**Problem to work on**
Word for word, set down the lines from the one that contains "Task: Sort files by 修改日期 column header" through the final line of the data; no pictures belong in the copy.

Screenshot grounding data
------
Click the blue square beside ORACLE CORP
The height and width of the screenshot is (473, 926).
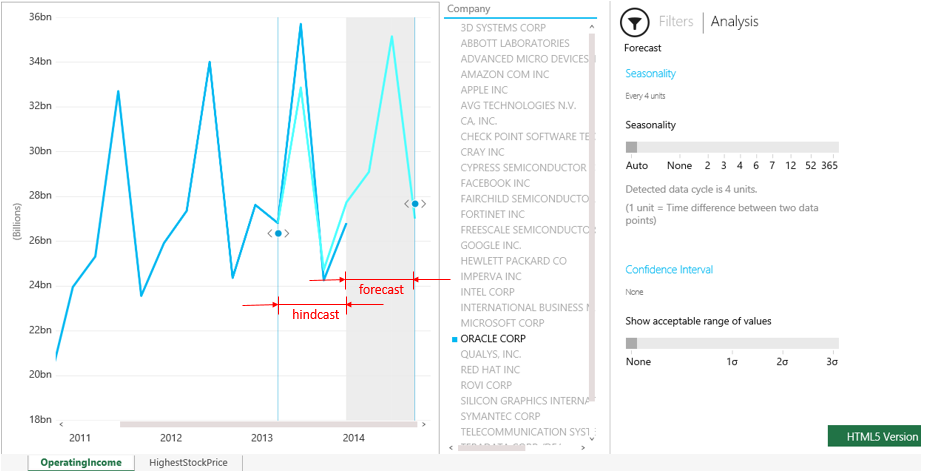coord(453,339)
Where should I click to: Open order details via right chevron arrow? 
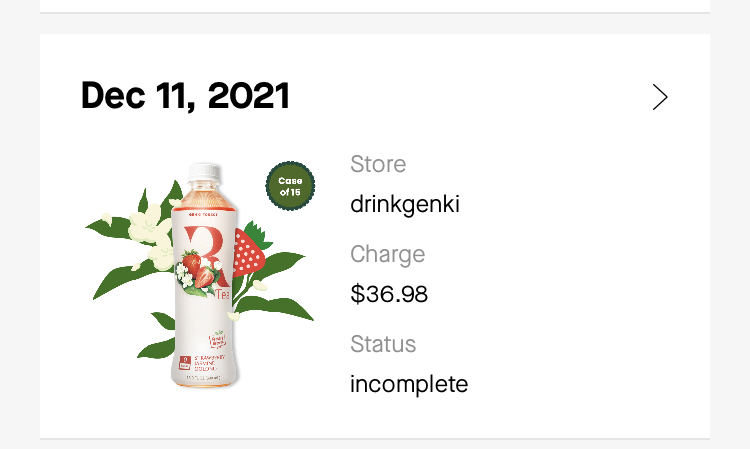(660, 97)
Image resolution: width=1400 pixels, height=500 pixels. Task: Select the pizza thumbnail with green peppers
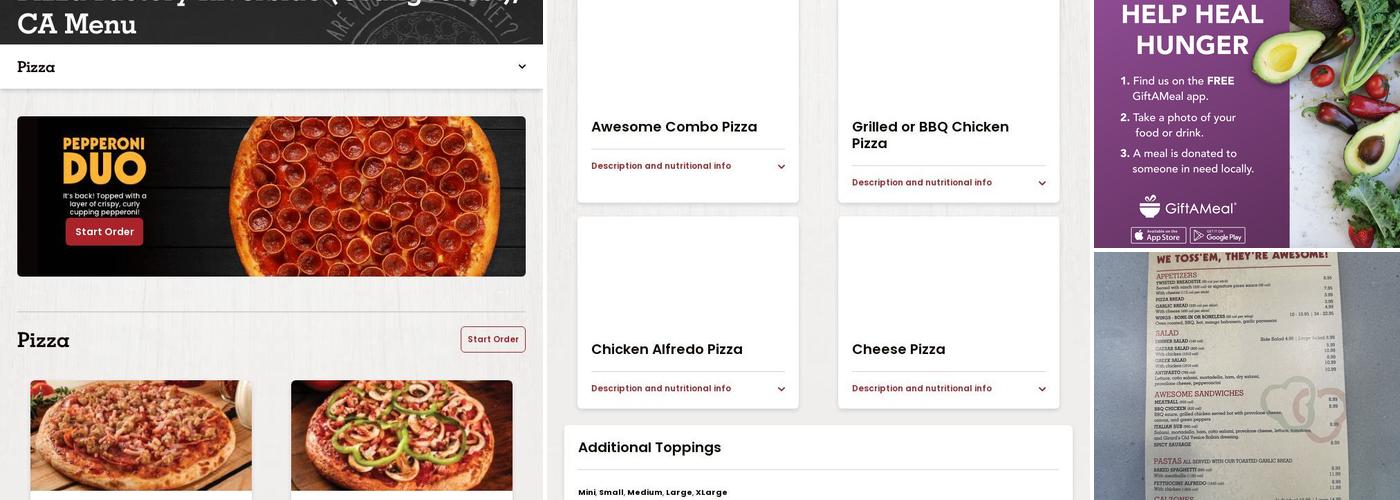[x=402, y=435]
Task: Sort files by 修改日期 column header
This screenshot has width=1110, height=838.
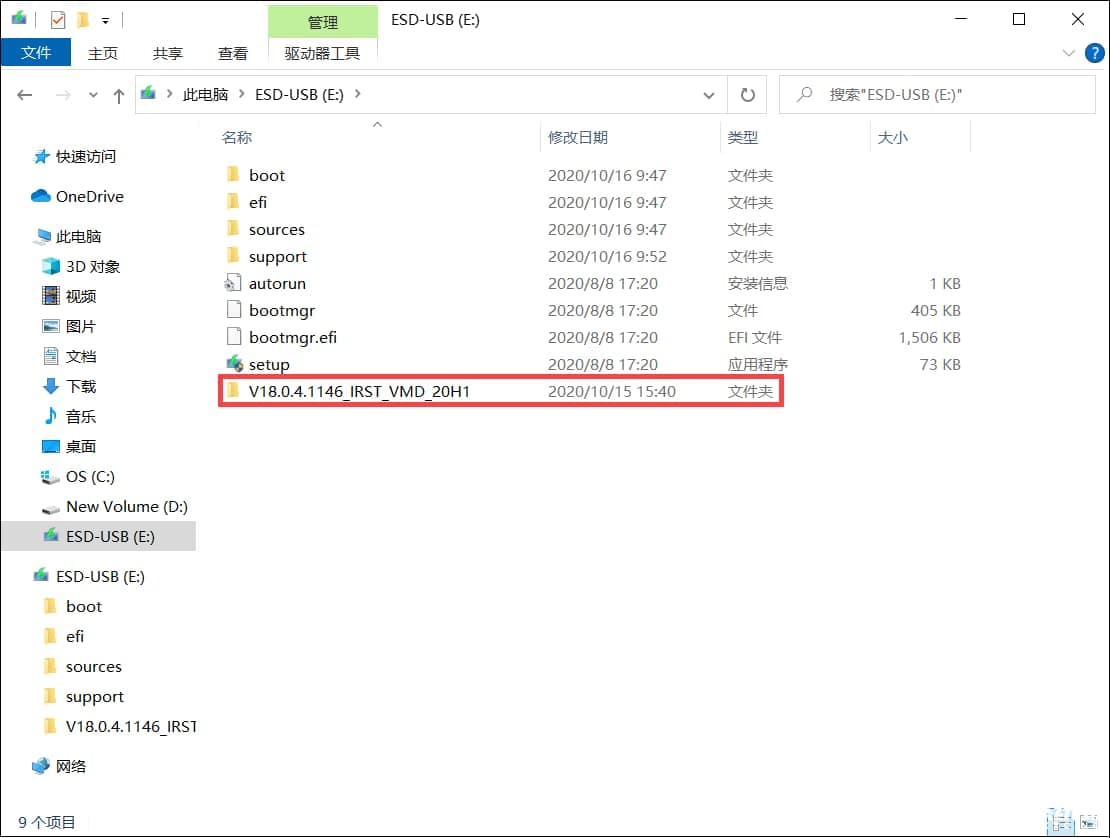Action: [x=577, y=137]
------
**Response**
Task: Sort files by 修改日期 column header
This screenshot has width=1110, height=838.
Action: [x=577, y=137]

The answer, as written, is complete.